Records shown section start
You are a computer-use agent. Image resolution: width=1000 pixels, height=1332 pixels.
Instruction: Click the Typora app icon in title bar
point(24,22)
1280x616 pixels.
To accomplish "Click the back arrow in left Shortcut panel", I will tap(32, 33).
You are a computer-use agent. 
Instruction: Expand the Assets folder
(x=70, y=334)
Records shown section end
Records shown section start
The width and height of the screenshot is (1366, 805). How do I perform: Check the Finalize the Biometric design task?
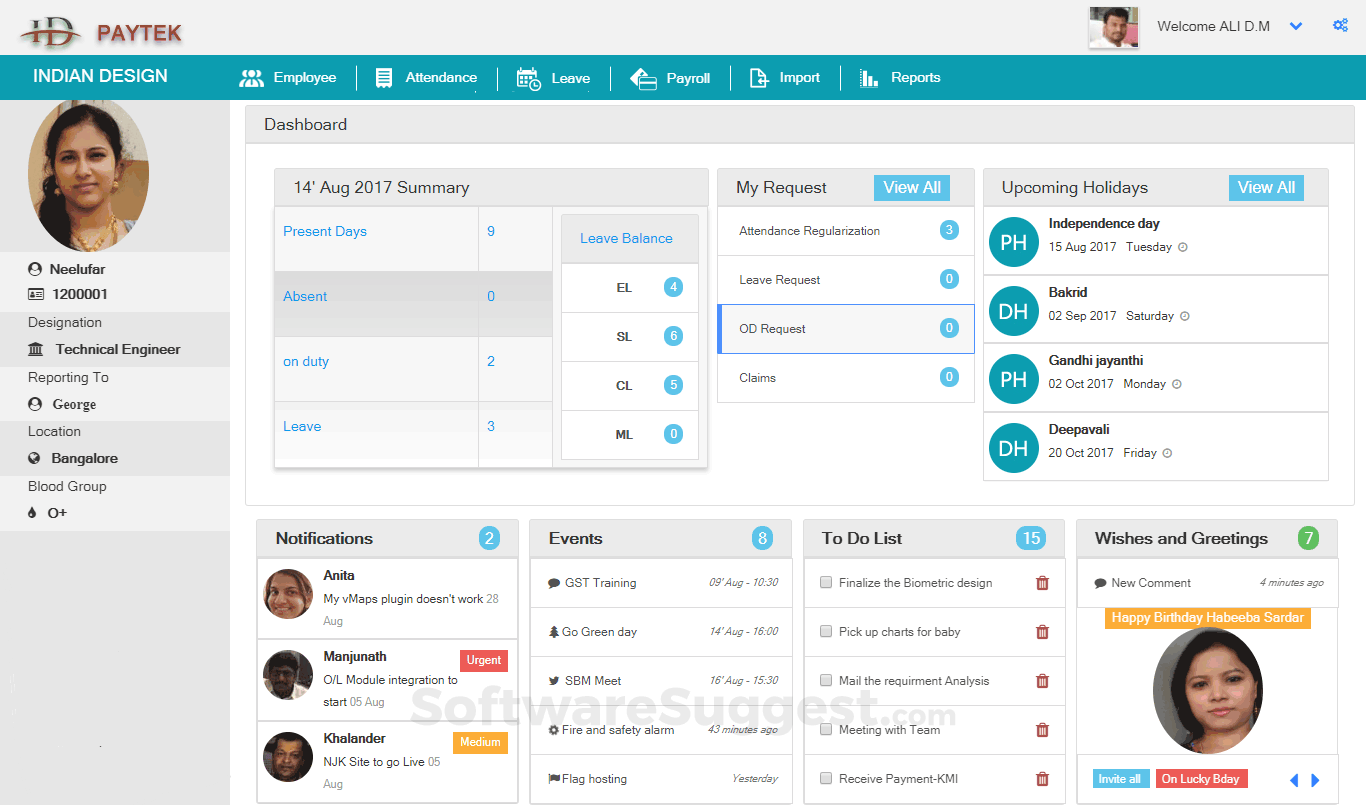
Records shown section end
Records shown section start
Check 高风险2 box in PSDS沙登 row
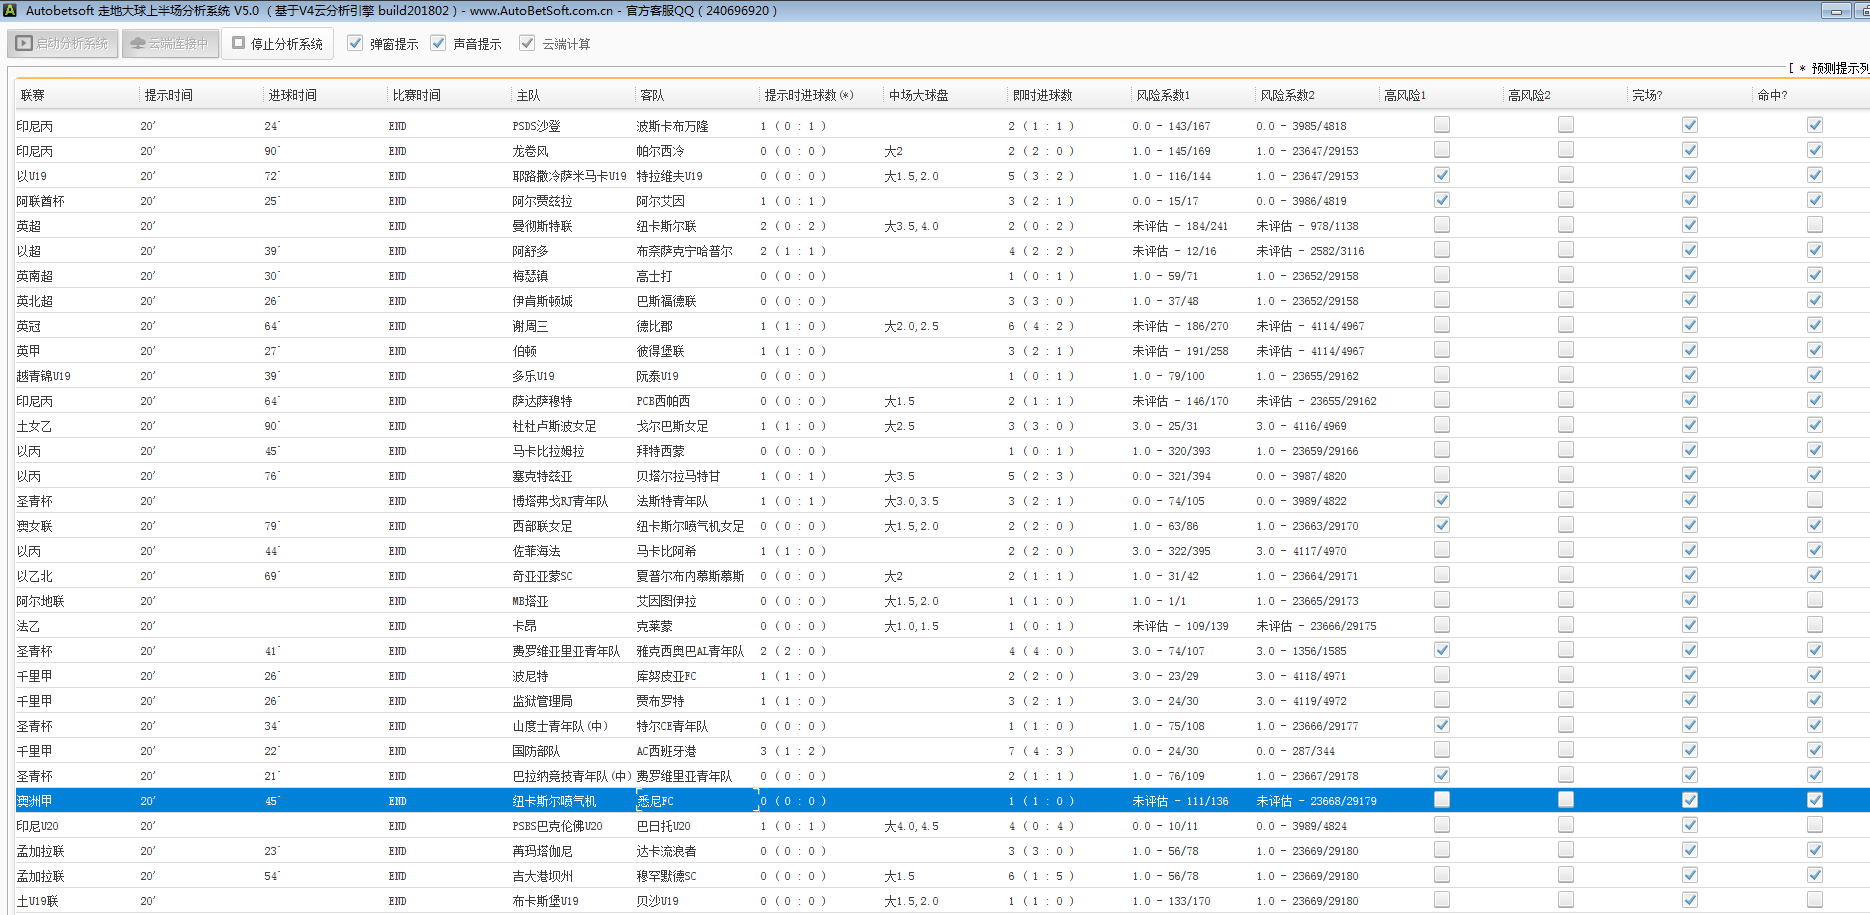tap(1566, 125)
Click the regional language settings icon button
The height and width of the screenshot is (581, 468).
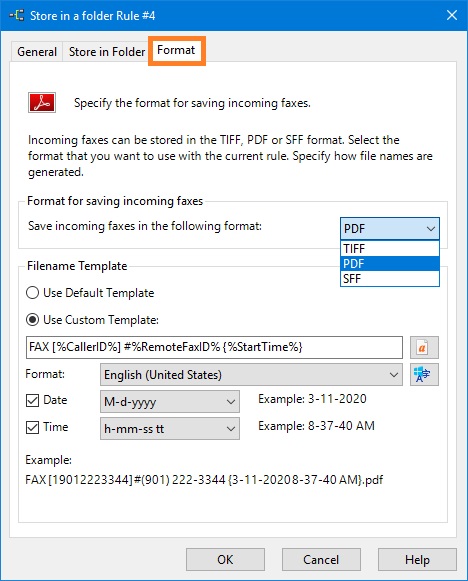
Records shown section end
* What the exercise asks *
In the records above, collect each line with "screenshot".

* The completed task *
The width and height of the screenshot is (1366, 805). How do I perform: Check the Finalize the Biometric design task?
The height and width of the screenshot is (581, 468).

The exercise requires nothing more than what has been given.